But like all political power, when the continuity of the hegemony is threatened, those external organisations whose relationship with the political power brokers  has been less than transparent begin to get jittery, and a process of disengagement begins that is deeply worrying to the politicians involved.

And within the central structure there are three groups - honest employees and politicians, dishonest employees and politicians who are up to their necks in the corrupt practices, and a crucial third group, those who are all too aware of what has been going on, have not participated in, or profited by it, but who have remained silent rather than blow the whistle.

It is this group who begin to break their silence when the power structure begins to look shaky, anxious not to be caught up in a scandal that they have never profited from. Once those first cracks appear, the honest group, often comprising senior professionals, becomes uneasily aware of what has been going on under their noses, and begins to probe the weakest parts of the edifice of corruption.

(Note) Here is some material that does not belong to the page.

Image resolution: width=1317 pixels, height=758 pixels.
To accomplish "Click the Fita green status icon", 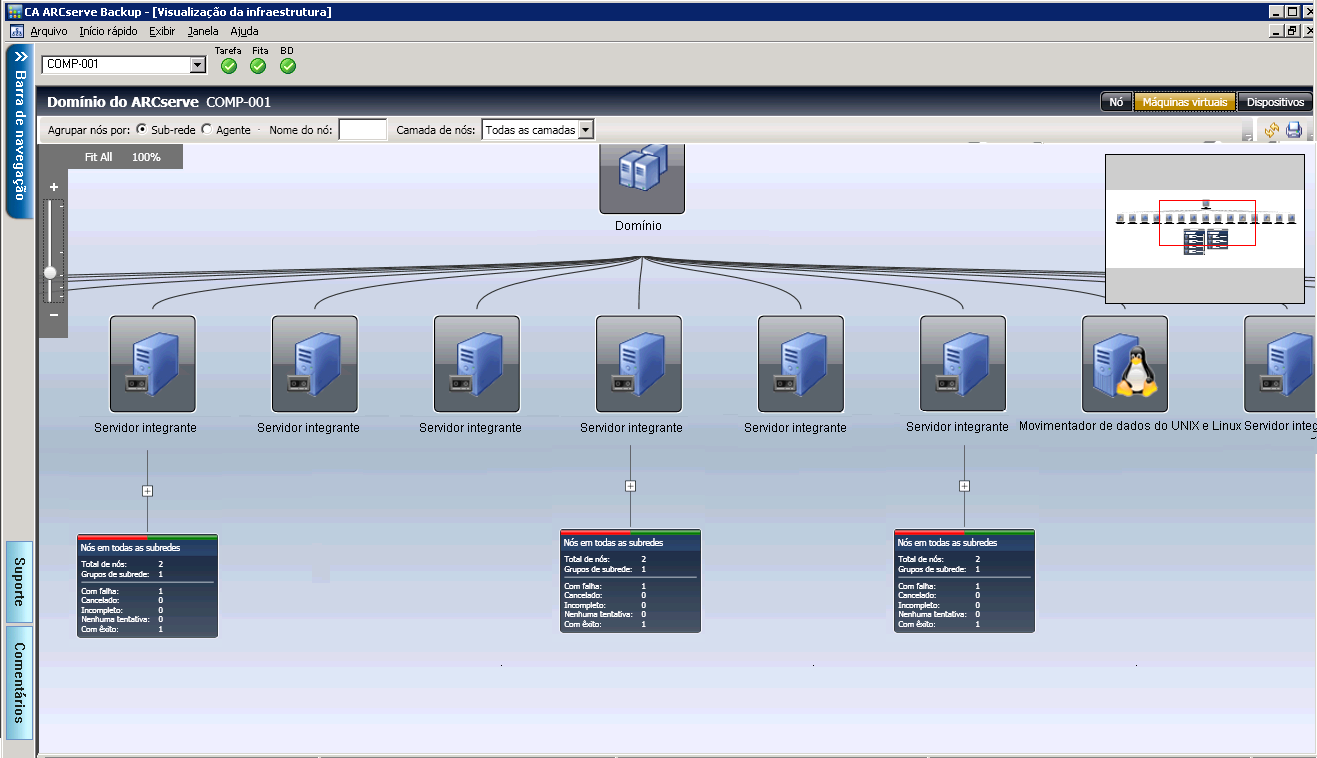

Soon thereafter, panic sets in among the truly corrupt. Having no allegiance to any person or principle other than that of expedient self-interest, they begin to try to distance themselves from what may be coming their way. At that point, the dam begins to burst- auditing bodies, professional organisations, the police, national government and the media acquire a sudden interest.

SUMMARY

I make the above points as general observations about corrupt organisations. Glasgow City Council may be entirely free of corruption, especially since the end of the Purcell era, which may itself just have been the personal failings and the personal tragedy of one man. If this is so, then in the Dalmarnock case, they have been simply deeply misguided in the way they pursued otherwise laudable objectives in relation to the regeneration of the East End of Glasgow and the huge opportunity presented by the Commonwealth Games,  displaying professional callousness and a total lack of empathy towards an entire community of ordinary working people, and a highly selective view of the law as it relates to compulsory purchase and the acquisition of land for development purposes.

Friday, 17 June 2011

A gentleman of the press - Gerry Braiden

I received an email from Gerry Braiden of the Herald yesterday. It was clearly not intended for publication, as it carried the standard warning on Herald emails at the bottom, as follows -

This document is private and confidential.
All property, copyright and other rights in it and its contents belong to Newsquest Media Group Limited.
It must not be read, copied, disclosed or otherwise used without Newsquest’s authorisation. Newsquest may exercise its legal rights and remedies in the event of any such unauthorised use.
Newsquest Media Group Limited.
Registered in England, number 3105111.
Registered office: 58 Church Street, Weybridge, Surrey KT13 8DP

I am not sure of the legal validity of such a restriction, but I will respect it anyway, as I do with any email sent to me that is not specifically intended for publication or quotation.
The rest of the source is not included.